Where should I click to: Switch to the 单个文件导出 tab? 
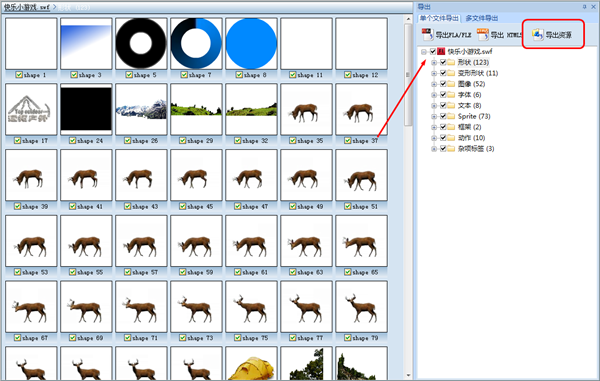tap(439, 18)
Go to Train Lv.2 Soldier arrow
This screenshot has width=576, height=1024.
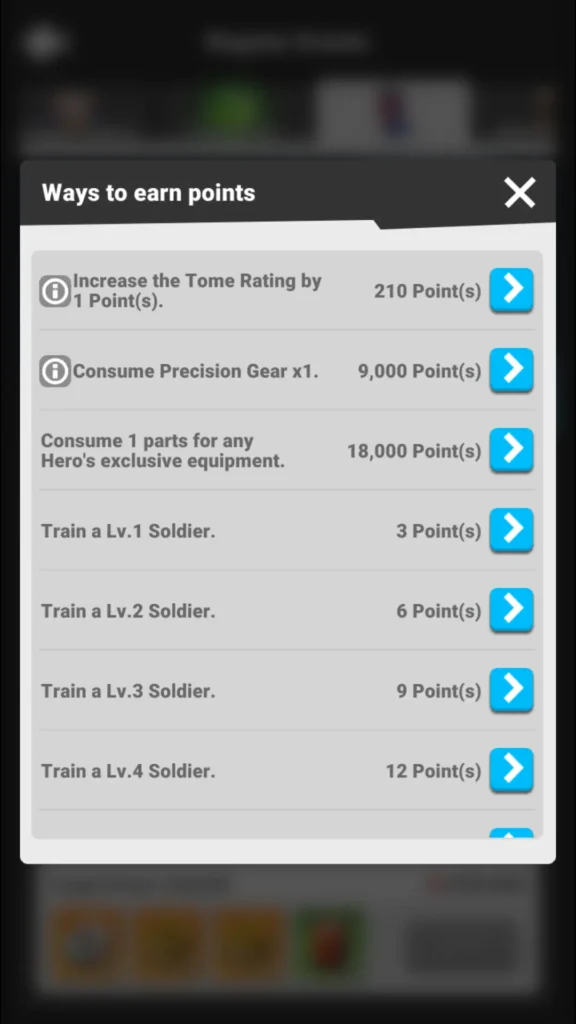(x=511, y=609)
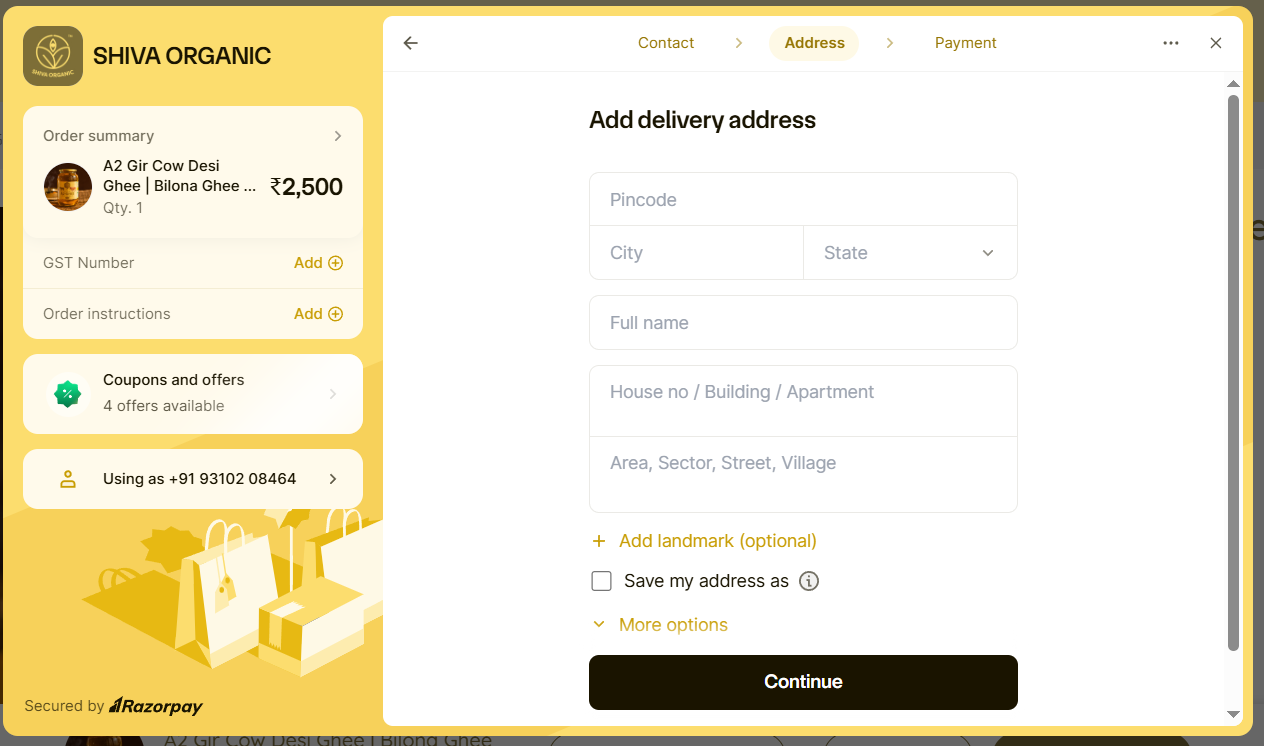Image resolution: width=1264 pixels, height=746 pixels.
Task: Open the State dropdown
Action: click(x=910, y=253)

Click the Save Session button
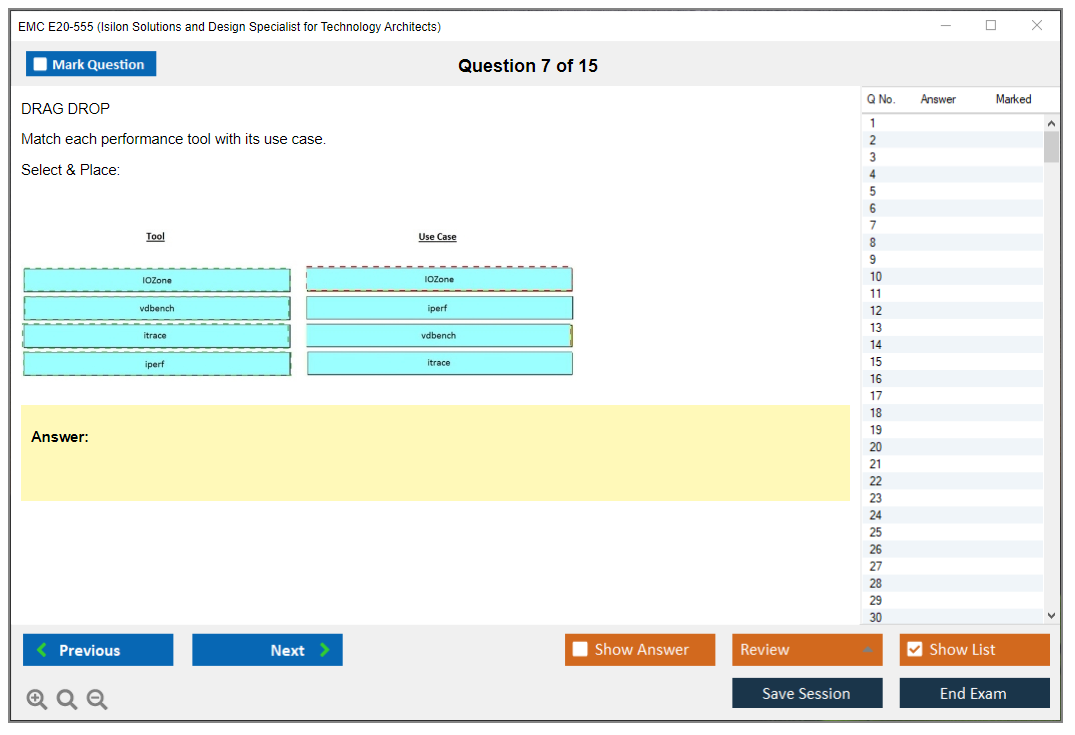tap(806, 693)
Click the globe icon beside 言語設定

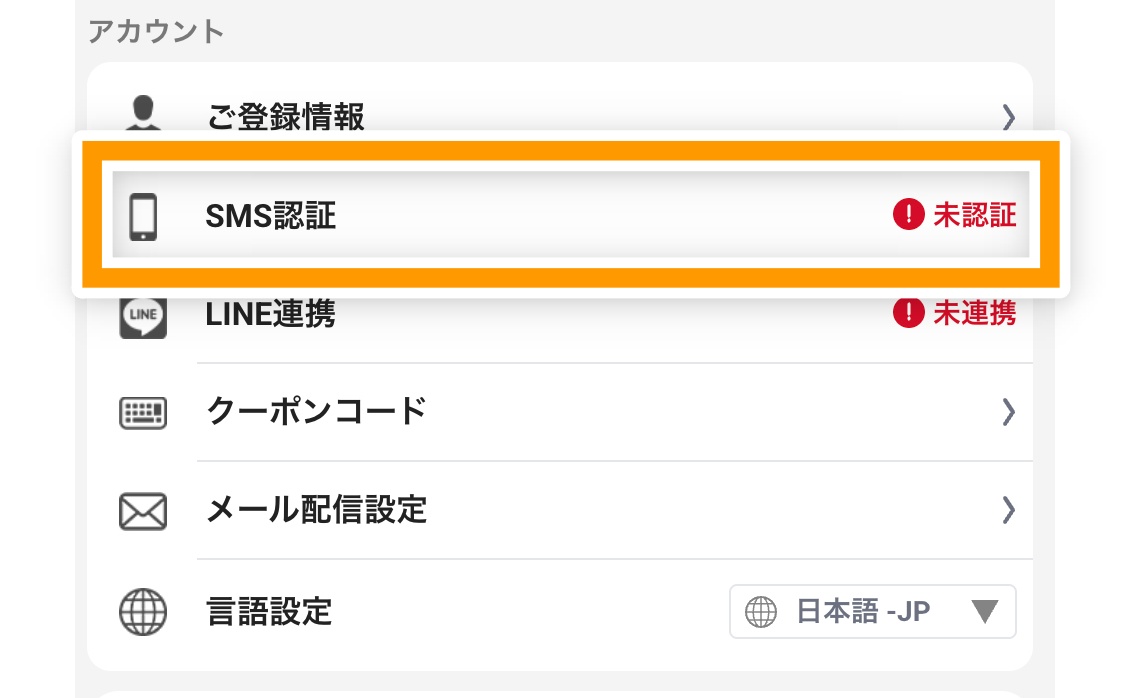tap(143, 611)
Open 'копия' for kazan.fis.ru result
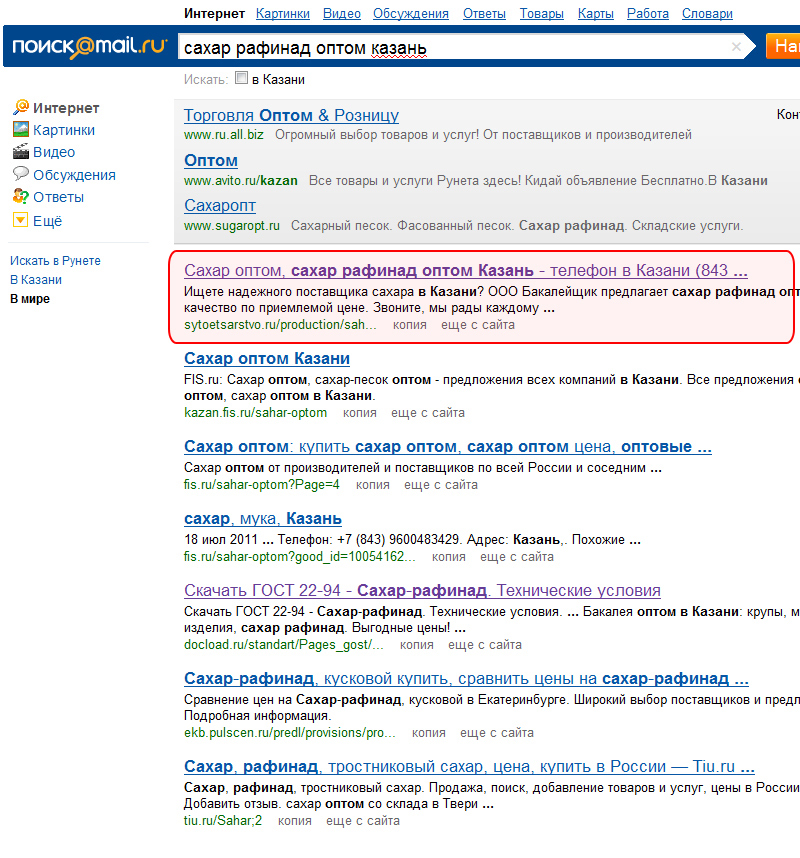Image resolution: width=800 pixels, height=858 pixels. (x=359, y=413)
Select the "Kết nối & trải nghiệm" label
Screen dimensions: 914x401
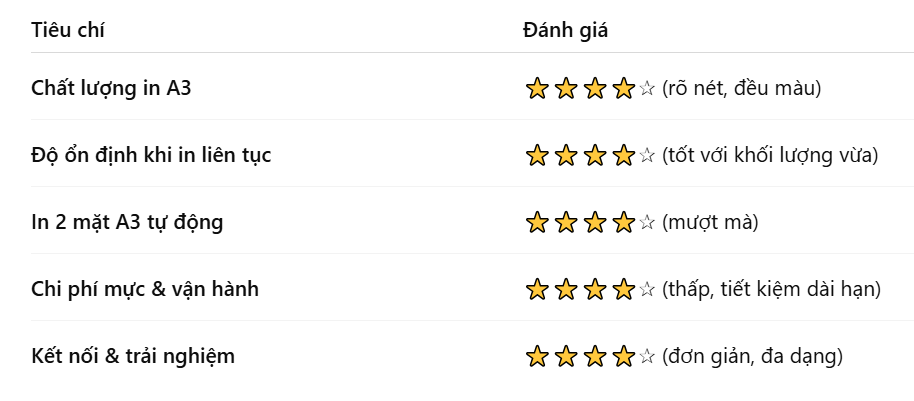coord(133,355)
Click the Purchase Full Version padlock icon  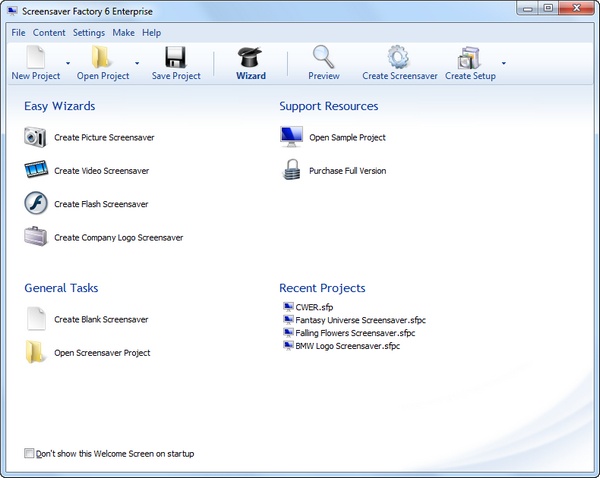(291, 171)
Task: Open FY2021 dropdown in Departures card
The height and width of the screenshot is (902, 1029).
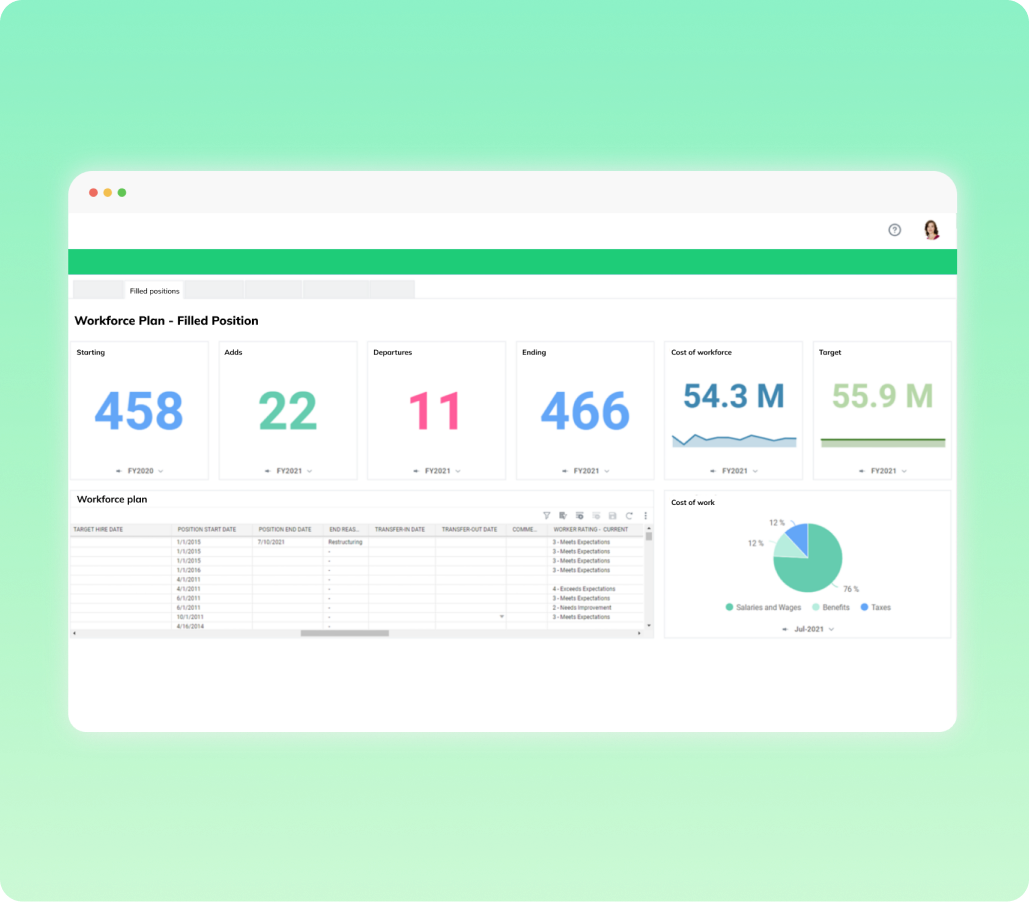Action: click(x=437, y=470)
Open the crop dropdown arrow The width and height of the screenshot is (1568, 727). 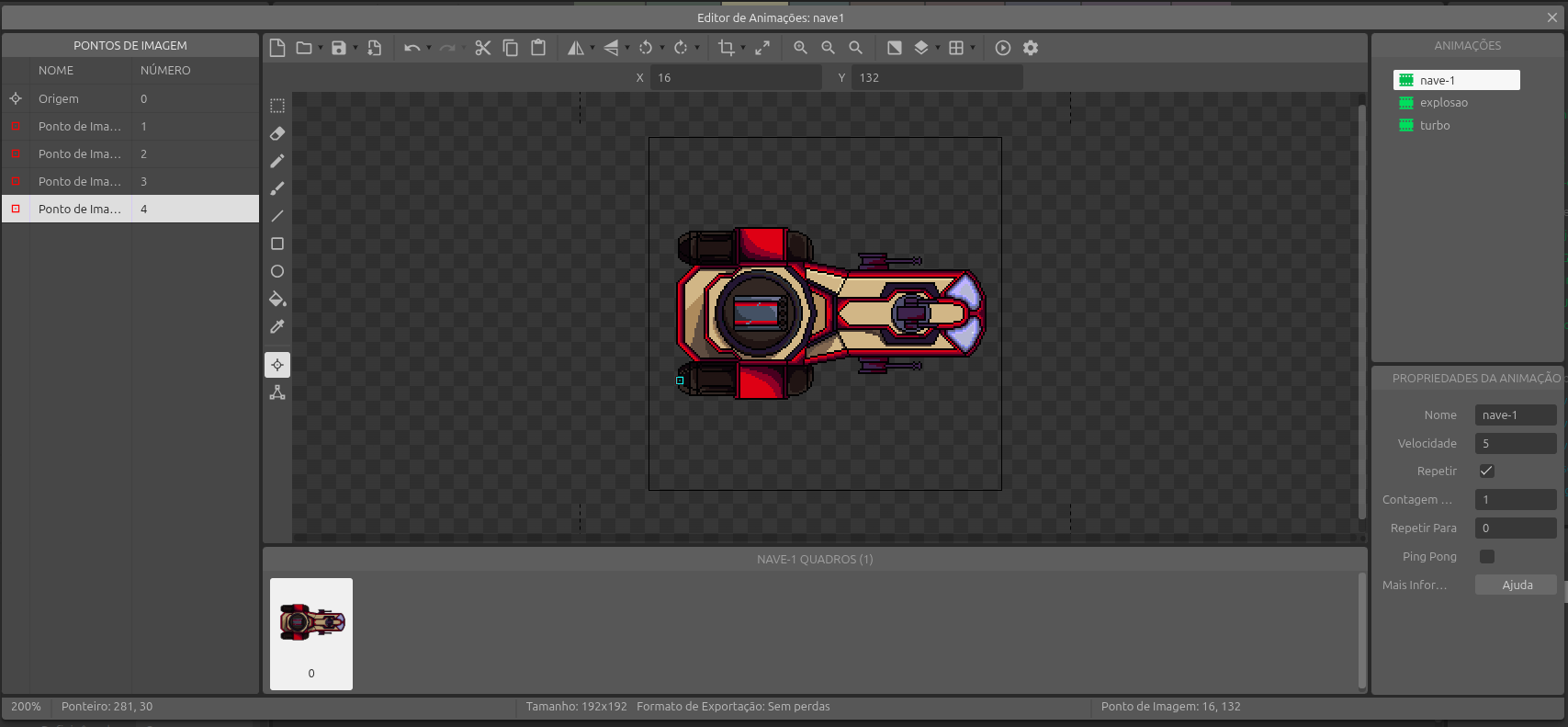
○ ○ ○ ○ ○
TASK DETAILS
The expected answer is the line with "Task: Open FY2021 dropdown in Departures card" followed by every remaining line of the listing, each restated exactly, with all pictures dropped.

FINISHED TASK
Task: Open FY2021 dropdown in Departures card
The height and width of the screenshot is (902, 1029).
Action: click(x=437, y=470)
Open the crop dropdown arrow The width and height of the screenshot is (1568, 727). 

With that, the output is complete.